# [Records]
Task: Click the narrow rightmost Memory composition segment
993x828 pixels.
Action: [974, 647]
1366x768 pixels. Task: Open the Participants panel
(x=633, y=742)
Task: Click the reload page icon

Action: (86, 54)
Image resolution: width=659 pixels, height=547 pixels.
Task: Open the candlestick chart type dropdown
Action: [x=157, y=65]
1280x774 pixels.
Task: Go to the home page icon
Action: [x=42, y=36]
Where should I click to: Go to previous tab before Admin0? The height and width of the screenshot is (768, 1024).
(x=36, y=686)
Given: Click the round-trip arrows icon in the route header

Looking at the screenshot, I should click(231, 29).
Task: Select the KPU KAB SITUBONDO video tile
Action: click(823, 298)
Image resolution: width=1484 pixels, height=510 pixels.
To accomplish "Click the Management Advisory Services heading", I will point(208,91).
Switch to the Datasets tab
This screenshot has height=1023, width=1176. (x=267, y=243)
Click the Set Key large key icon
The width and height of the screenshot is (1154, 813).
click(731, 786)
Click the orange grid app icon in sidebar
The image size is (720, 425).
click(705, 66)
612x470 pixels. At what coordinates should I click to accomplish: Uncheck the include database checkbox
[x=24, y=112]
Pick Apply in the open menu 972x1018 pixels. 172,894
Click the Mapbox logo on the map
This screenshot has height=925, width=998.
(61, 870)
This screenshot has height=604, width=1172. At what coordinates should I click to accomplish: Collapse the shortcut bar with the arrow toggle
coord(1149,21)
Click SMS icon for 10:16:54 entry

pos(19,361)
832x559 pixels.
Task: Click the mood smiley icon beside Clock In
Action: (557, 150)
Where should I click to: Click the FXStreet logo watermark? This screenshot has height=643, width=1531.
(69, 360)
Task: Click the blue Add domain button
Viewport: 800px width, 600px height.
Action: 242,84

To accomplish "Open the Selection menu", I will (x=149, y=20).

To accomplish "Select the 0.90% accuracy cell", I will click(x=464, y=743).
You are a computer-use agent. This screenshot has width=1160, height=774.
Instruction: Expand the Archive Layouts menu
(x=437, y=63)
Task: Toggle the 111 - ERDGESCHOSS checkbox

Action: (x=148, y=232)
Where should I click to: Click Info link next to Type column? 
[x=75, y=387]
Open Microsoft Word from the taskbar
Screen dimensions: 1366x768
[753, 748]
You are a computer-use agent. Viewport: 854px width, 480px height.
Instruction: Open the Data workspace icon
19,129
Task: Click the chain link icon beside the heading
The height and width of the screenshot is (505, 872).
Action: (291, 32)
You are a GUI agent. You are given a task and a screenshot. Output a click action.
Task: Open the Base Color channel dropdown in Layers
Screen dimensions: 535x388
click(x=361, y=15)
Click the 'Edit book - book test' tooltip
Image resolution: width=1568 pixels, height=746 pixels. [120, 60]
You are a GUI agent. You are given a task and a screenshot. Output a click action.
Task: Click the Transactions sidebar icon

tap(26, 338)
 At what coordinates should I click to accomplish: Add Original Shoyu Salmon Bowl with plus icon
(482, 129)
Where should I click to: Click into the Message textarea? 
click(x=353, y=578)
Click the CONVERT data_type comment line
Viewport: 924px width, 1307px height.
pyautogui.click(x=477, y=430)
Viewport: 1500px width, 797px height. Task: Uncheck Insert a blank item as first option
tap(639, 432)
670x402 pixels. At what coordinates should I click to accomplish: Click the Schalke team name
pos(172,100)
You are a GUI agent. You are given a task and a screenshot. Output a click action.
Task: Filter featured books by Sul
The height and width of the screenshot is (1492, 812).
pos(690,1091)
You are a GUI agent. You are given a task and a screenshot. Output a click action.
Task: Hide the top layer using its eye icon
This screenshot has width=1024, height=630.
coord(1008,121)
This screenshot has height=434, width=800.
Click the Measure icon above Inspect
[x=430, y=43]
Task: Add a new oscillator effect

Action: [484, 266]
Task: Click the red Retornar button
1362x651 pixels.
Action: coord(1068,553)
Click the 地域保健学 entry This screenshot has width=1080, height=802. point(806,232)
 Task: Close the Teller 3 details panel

# [Work item]
In the answer, each entry from the listing must be transcribed exactly.

# [Reply]
Task: Click the narrow rightmost Memory composition segment
993x828 pixels.
Action: [974, 647]
1366x768 pixels. Task: Open the Participants panel
(x=633, y=742)
Task: Click the reload page icon

Action: (86, 54)
Image resolution: width=659 pixels, height=547 pixels.
Task: Open the candlestick chart type dropdown
Action: [x=157, y=65]
1280x774 pixels.
Task: Go to the home page icon
Action: [x=42, y=36]
Where should I click to: Go to previous tab before Admin0? The height and width of the screenshot is (768, 1024).
(x=36, y=686)
Given: Click the round-trip arrows icon in the route header

Looking at the screenshot, I should click(231, 29).
Task: Select the KPU KAB SITUBONDO video tile
Action: click(823, 298)
Image resolution: width=1484 pixels, height=510 pixels.
To accomplish "Click the Management Advisory Services heading", I will point(208,91).
Switch to the Datasets tab
This screenshot has height=1023, width=1176. (x=267, y=243)
Click the Set Key large key icon
The width and height of the screenshot is (1154, 813).
click(731, 786)
Click the orange grid app icon in sidebar
The image size is (720, 425).
click(705, 66)
612x470 pixels. At what coordinates should I click to accomplish: Uncheck the include database checkbox
[x=24, y=112]
Pick Apply in the open menu 972x1018 pixels. 172,894
Click the Mapbox logo on the map
This screenshot has height=925, width=998.
(61, 870)
This screenshot has height=604, width=1172. At what coordinates should I click to accomplish: Collapse the shortcut bar with the arrow toggle
coord(1149,21)
Click SMS icon for 10:16:54 entry

pos(19,361)
832x559 pixels.
Task: Click the mood smiley icon beside Clock In
Action: (557, 150)
Where should I click to: Click the FXStreet logo watermark? This screenshot has height=643, width=1531.
(69, 360)
Task: Click the blue Add domain button
Viewport: 800px width, 600px height.
Action: 242,84

To accomplish "Open the Selection menu", I will (x=149, y=20).

To accomplish "Select the 0.90% accuracy cell", I will click(x=464, y=743).
You are a computer-use agent. This screenshot has width=1160, height=774.
Instruction: Expand the Archive Layouts menu
(x=437, y=63)
Task: Toggle the 111 - ERDGESCHOSS checkbox

Action: (x=148, y=232)
Where should I click to: Click Info link next to Type column? 
[x=75, y=387]
Open Microsoft Word from the taskbar
Screen dimensions: 1366x768
[753, 748]
You are a computer-use agent. Viewport: 854px width, 480px height.
Instruction: Open the Data workspace icon
19,129
Task: Click the chain link icon beside the heading
The height and width of the screenshot is (505, 872).
Action: (291, 32)
You are a GUI agent. You are given a task and a screenshot. Output a click action.
Task: Open the Base Color channel dropdown in Layers
Screen dimensions: 535x388
click(x=361, y=15)
Click the 'Edit book - book test' tooltip
Image resolution: width=1568 pixels, height=746 pixels. [120, 60]
You are a GUI agent. You are given a task and a screenshot. Output a click action.
Task: Click the Transactions sidebar icon

tap(26, 338)
 At what coordinates should I click to accomplish: Add Original Shoyu Salmon Bowl with plus icon
(482, 129)
Where should I click to: Click into the Message textarea? 
click(x=353, y=578)
Click the CONVERT data_type comment line
Viewport: 924px width, 1307px height.
pyautogui.click(x=477, y=430)
Viewport: 1500px width, 797px height. Task: Uncheck Insert a blank item as first option
tap(639, 432)
670x402 pixels. At what coordinates should I click to accomplish: Click the Schalke team name
pos(172,100)
You are a GUI agent. You are given a task and a screenshot. Output a click action.
Task: Filter featured books by Sul
The height and width of the screenshot is (1492, 812).
pos(690,1091)
You are a GUI agent. You are given a task and a screenshot. Output a click action.
Task: Hide the top layer using its eye icon
This screenshot has width=1024, height=630.
coord(1008,121)
This screenshot has height=434, width=800.
Click the Measure icon above Inspect
[x=430, y=43]
Task: Add a new oscillator effect

Action: [484, 266]
Task: Click the red Retornar button
1362x651 pixels.
Action: coord(1068,553)
Click the 地域保健学 entry This screenshot has width=1080, height=802. point(806,232)
 Task: Close the Teller 3 details panel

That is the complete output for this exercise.